Question

How do you find the vertex of `y=x^2+4x+1`?

Answer 1

The vertex is `(-2,-3)`.

Explanation:

Note: when the variables a, b, c, etc. are used, I am referring to a general rule that will work for every real value of a, b, c, etc.

The vertex can be found in many ways:

The simplest is using a graphing calculator and finding the vertex that way- but I assume you mean how to calculate it mathematically:

In an equation `y=ax^2+bx+c`, the x value of the vertex is `(-b)/(2a`. (This can be proven, but I won't do that here to save some time).

Using the equation `y=x^2+4x+1`, you can see that `a=1,b=4,` and `c=1`. Therefore, the x value of the vertex is `-4/(2(1)`, or `-2`.

You can then plug that into the equation and solve for the y value of the vertex:

`y=(-2)^2+4(-2)+1`; `y=4-8+1`; `y=-3`.

Therefore, the answer is `(-2,-3)`.

Alternatively, you can solve by completing the square:

with `y=ax^2+bx+c`, you try to turn the equation into `y=(x-d)^2+f`, where the vertex is `(d,f)`. This is vertex form.

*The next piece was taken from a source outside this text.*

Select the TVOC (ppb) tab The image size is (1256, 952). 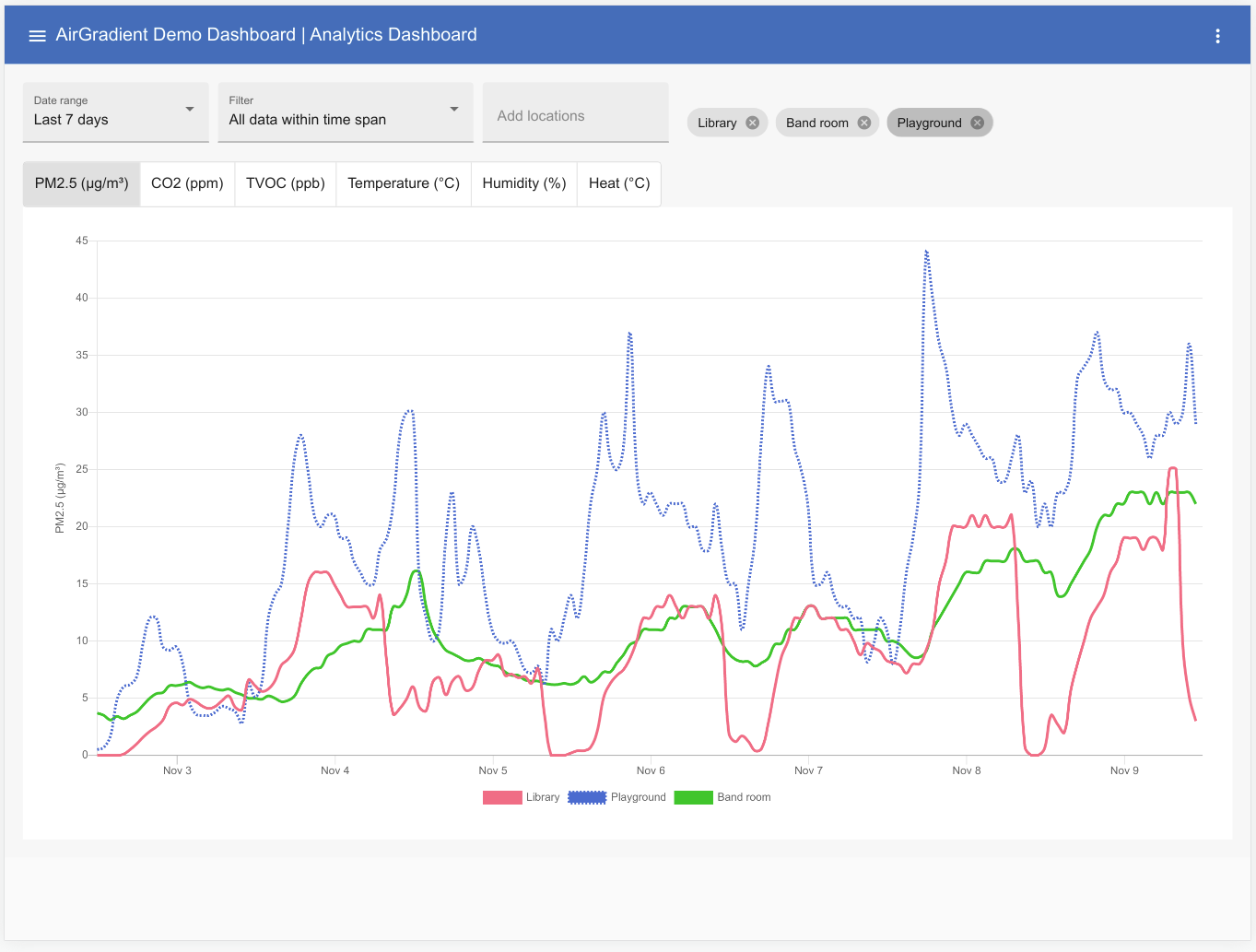pyautogui.click(x=286, y=183)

You have `y=x^2+4x+1`. To complete the square, add 4 to both sides:

`y+4=x^2+4x+4+1`.

I did this because `x^2+4x+4` is equal to `(x+2)^2`, which is what we want to convert this into vertex form:

`y+4=(x+2)^2+1`

You can then subtract 4 from both sides to isolate `y`:

`y=(x+2)^2+1-4; y=(x+2)^2-3`.

With the form `y=(x-d)^2+f` and vertex `(d,f)`, you can then see that the vertex is #(-2,-3).

graph{y=x^2+4x+1 [-10, 10, -5, 5]}

Hope this helps!